***** DATA EXTRACT

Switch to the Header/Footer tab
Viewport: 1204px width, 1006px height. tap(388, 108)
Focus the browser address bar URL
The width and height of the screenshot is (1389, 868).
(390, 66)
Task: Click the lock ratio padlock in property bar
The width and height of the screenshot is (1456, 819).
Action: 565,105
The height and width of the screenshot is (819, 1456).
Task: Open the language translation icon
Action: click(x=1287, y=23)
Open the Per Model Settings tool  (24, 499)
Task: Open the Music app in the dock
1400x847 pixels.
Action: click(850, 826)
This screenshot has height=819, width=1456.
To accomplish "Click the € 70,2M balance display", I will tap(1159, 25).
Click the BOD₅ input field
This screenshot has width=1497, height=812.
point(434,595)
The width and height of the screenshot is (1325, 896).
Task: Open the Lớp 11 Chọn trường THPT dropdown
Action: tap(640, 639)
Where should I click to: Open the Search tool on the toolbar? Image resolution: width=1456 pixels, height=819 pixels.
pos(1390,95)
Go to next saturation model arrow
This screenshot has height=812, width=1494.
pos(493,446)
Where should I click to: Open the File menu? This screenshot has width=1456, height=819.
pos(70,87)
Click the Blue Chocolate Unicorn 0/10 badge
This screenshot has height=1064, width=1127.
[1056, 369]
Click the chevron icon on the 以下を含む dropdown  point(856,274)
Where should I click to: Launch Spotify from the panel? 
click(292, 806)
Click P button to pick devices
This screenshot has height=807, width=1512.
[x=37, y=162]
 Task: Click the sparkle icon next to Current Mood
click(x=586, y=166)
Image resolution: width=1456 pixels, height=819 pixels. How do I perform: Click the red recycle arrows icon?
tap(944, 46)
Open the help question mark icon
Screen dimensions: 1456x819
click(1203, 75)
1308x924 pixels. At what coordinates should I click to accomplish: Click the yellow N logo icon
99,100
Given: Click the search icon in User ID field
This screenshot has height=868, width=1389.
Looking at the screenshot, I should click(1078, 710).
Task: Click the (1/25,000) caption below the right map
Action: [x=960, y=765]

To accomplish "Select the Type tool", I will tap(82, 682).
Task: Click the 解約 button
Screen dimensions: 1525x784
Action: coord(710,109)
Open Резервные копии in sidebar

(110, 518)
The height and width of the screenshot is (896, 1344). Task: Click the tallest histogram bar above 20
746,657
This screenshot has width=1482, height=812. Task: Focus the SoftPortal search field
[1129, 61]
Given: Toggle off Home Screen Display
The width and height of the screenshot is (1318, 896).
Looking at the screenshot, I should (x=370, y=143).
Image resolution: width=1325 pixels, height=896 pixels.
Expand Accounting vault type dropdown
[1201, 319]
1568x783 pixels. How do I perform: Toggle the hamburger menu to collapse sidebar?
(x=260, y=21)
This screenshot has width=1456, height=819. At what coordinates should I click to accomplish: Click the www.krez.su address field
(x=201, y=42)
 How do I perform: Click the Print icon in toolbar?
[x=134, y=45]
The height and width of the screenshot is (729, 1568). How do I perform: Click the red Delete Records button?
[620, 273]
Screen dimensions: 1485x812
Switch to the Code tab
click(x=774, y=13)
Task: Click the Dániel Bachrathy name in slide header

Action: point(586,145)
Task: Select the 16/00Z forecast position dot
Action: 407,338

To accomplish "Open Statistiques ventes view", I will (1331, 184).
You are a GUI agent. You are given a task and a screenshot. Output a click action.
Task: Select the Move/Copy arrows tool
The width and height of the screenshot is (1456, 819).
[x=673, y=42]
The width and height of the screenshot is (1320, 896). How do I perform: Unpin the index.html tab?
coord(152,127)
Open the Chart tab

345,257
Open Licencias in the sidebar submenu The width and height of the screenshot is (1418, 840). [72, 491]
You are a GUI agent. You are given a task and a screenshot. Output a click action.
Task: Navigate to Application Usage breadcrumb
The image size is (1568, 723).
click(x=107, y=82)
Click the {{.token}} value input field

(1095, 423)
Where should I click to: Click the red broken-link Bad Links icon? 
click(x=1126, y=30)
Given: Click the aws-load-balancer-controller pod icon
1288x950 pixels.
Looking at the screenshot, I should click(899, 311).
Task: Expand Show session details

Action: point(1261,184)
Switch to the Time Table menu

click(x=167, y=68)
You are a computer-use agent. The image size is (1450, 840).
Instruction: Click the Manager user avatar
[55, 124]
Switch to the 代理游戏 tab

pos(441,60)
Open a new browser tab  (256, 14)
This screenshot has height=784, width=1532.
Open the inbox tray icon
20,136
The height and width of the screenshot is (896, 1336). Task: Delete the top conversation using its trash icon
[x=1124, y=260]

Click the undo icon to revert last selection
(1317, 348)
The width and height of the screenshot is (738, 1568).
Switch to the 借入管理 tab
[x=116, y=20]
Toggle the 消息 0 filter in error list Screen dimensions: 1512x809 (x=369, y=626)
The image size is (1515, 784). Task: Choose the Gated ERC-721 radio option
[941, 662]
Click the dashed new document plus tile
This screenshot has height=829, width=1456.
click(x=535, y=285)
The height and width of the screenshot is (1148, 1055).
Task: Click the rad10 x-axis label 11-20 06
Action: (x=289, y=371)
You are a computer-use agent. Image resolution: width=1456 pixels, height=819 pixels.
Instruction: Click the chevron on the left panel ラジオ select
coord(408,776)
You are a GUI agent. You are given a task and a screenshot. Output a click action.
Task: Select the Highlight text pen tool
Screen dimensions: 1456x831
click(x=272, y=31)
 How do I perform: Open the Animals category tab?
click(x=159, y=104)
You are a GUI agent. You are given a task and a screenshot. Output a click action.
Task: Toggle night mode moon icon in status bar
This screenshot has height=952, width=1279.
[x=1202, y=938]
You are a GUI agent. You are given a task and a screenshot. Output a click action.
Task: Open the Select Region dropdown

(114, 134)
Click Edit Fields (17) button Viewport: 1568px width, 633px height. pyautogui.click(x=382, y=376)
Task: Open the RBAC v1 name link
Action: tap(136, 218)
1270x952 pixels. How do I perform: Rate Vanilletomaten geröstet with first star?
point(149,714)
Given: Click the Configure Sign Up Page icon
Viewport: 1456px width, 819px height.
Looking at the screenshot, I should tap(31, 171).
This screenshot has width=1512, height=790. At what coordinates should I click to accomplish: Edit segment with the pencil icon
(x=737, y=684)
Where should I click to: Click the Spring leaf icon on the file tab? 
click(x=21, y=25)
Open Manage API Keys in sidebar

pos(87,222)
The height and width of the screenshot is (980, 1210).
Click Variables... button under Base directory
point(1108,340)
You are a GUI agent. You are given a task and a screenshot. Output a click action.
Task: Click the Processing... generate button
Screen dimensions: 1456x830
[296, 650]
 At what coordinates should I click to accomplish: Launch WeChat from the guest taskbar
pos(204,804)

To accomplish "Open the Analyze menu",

**********

All lines holding the word "computer" must be copied from the data.

You are a computer-use agent. The image size is (1450, 840).
You are a computer-use agent. Image resolution: width=1456 pixels, height=819 pixels.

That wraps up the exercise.